▸ **INSTRUCTIONS FOR THE TASK**: What lines in the records include the string "Expand"? Return each one.

▸ **MATERIAL TO PROCESS**:
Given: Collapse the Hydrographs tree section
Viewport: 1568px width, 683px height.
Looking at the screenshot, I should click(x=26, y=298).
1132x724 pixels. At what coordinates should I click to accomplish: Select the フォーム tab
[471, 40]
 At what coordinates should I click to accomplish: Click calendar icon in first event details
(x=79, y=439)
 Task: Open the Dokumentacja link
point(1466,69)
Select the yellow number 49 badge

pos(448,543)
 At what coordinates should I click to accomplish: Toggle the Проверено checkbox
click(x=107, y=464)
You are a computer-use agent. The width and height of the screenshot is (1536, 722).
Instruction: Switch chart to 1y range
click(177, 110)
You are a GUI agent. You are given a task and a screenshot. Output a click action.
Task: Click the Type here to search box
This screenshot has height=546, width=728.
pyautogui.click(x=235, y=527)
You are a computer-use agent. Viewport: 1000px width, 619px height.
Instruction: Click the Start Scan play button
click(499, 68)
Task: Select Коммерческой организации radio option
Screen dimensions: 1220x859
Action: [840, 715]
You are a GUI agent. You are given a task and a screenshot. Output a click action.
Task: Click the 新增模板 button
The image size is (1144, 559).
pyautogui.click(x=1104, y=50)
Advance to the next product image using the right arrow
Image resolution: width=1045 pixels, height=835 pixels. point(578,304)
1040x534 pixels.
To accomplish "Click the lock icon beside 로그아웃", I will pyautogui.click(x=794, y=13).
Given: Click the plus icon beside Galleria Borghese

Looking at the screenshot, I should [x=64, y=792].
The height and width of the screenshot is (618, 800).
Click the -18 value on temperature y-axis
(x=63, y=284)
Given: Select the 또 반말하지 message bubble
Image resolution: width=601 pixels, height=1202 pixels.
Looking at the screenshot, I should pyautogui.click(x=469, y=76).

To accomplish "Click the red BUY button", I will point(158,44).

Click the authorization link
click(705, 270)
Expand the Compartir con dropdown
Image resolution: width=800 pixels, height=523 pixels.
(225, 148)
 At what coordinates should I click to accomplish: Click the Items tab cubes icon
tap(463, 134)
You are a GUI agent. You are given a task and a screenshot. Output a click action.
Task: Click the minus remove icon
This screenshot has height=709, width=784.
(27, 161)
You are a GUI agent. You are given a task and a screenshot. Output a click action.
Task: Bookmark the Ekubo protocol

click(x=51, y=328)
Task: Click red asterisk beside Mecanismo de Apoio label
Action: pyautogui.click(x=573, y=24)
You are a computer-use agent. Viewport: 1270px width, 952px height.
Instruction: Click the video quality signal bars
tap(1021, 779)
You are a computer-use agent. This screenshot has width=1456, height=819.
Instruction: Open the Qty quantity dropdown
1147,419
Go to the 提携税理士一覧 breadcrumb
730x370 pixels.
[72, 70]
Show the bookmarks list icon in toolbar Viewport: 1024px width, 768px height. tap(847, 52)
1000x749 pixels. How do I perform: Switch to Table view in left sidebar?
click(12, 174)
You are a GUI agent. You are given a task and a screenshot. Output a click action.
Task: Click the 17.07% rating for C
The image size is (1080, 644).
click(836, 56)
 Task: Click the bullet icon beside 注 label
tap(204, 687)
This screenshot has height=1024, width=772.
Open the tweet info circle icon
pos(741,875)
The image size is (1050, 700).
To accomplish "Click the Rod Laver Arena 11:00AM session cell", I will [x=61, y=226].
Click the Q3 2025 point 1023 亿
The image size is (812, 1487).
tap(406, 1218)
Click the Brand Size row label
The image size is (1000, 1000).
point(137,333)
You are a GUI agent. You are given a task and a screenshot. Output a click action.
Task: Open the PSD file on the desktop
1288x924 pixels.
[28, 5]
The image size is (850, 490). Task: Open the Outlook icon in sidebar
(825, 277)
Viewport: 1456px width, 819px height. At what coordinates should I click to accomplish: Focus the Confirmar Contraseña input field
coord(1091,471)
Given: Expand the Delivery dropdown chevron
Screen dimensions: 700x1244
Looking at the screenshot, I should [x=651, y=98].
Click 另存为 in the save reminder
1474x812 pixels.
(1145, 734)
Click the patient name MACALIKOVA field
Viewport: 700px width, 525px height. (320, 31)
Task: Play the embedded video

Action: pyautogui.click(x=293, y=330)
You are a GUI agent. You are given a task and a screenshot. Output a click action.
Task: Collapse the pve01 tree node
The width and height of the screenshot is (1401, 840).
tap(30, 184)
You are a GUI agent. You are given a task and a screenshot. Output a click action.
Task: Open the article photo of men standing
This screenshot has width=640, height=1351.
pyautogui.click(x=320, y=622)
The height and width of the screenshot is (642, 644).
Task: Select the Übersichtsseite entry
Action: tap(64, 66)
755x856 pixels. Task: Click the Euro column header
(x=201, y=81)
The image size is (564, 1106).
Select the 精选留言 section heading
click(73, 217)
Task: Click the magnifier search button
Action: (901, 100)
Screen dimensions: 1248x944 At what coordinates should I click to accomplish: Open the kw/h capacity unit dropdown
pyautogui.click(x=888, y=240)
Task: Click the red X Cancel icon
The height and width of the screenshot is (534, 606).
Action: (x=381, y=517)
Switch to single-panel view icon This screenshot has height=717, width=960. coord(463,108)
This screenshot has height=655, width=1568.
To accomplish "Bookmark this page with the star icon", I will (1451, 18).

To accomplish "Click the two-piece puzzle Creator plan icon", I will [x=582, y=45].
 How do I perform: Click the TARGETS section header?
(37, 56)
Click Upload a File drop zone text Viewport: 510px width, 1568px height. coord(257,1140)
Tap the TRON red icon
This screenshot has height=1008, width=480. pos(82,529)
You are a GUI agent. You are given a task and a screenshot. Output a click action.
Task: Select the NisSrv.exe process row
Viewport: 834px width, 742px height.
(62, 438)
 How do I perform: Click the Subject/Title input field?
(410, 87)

▸ **TASK RESPONSE**:
Expand the Compartir con dropdown
Given: Expand the Delivery dropdown chevron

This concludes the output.